Problem details:
If pictures appear among the lines below, leave them out while you return exactly the lines from the one with "This screenshot has height=488, width=655." through the one with "The image size is (293, 271).".

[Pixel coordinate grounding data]
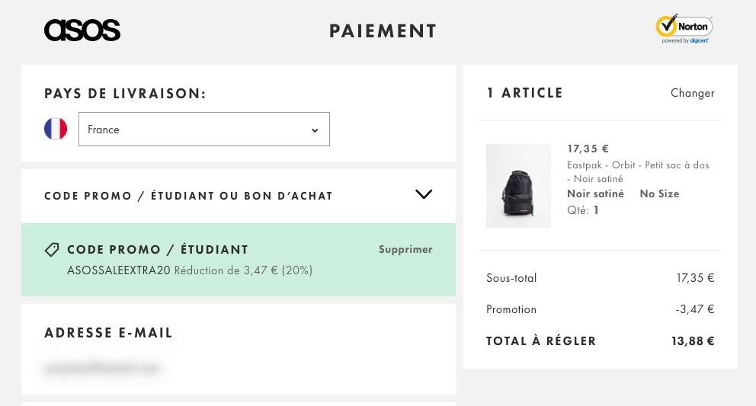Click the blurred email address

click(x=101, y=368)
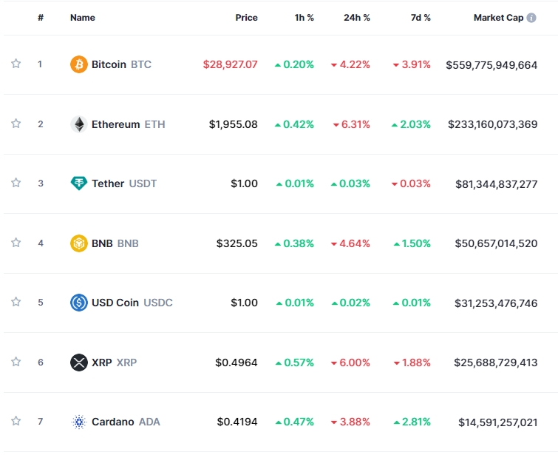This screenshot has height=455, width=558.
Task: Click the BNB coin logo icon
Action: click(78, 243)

--

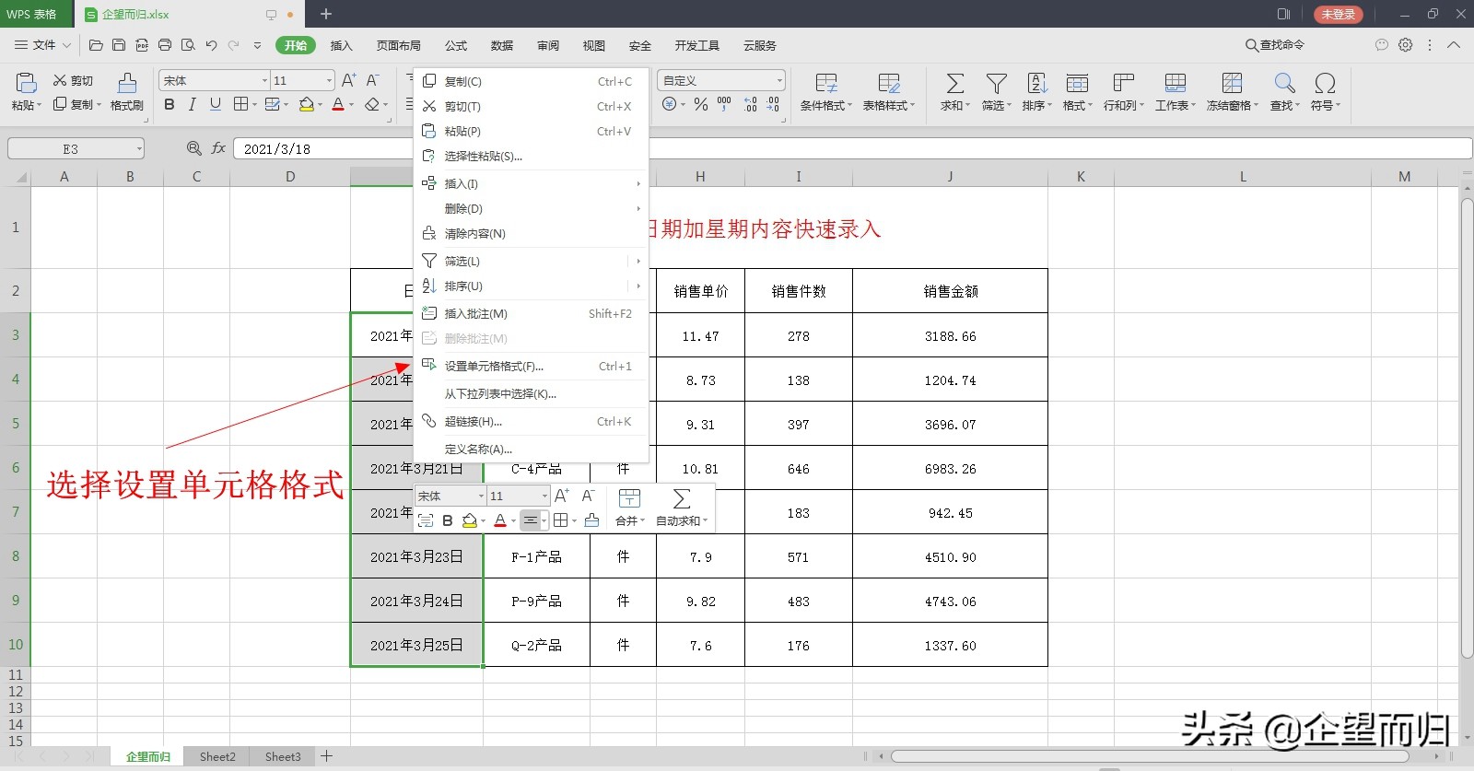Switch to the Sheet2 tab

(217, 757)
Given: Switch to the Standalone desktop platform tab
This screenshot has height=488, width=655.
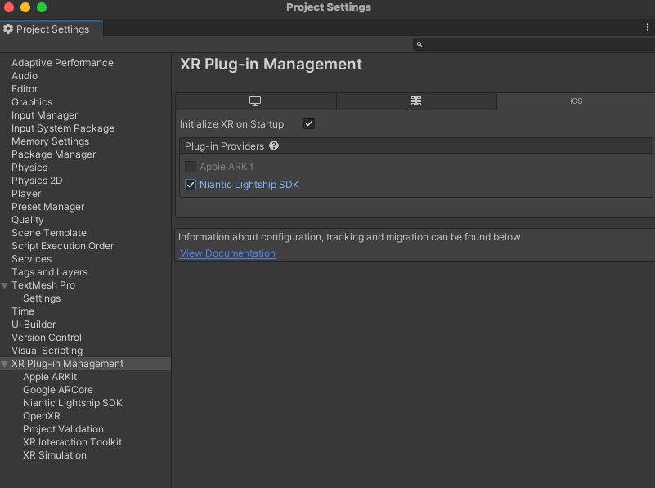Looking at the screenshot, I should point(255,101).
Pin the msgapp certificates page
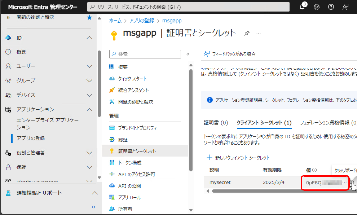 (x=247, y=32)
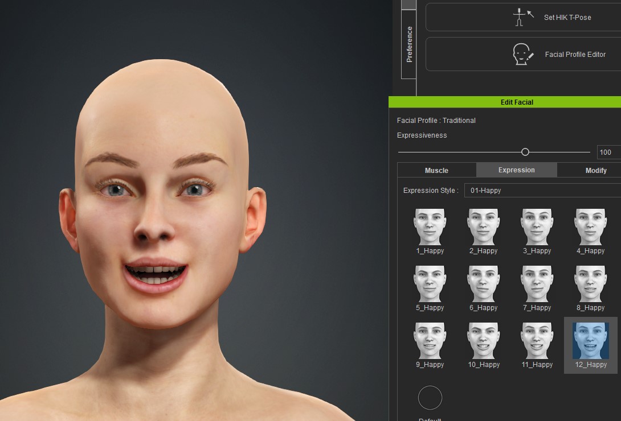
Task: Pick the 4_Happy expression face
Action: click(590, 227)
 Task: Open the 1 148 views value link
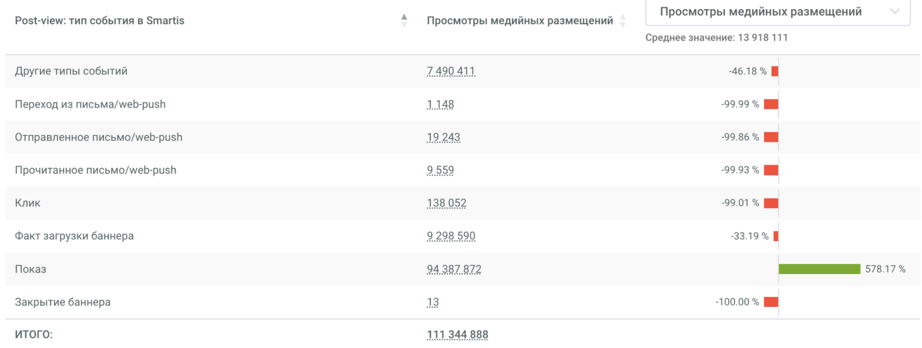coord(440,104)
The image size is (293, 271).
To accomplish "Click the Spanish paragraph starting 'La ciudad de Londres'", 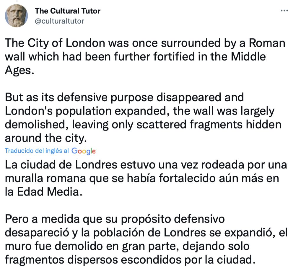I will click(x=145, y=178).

Output for this exercise:
This screenshot has height=488, width=655.
Looking at the screenshot, I should point(255,101).
Pin the msgapp certificates page
 (x=247, y=32)
Task: Pick the 4_Happy expression face
Action: click(590, 227)
 Task: Open the 1 148 views value link
coord(440,104)
The image size is (293, 271).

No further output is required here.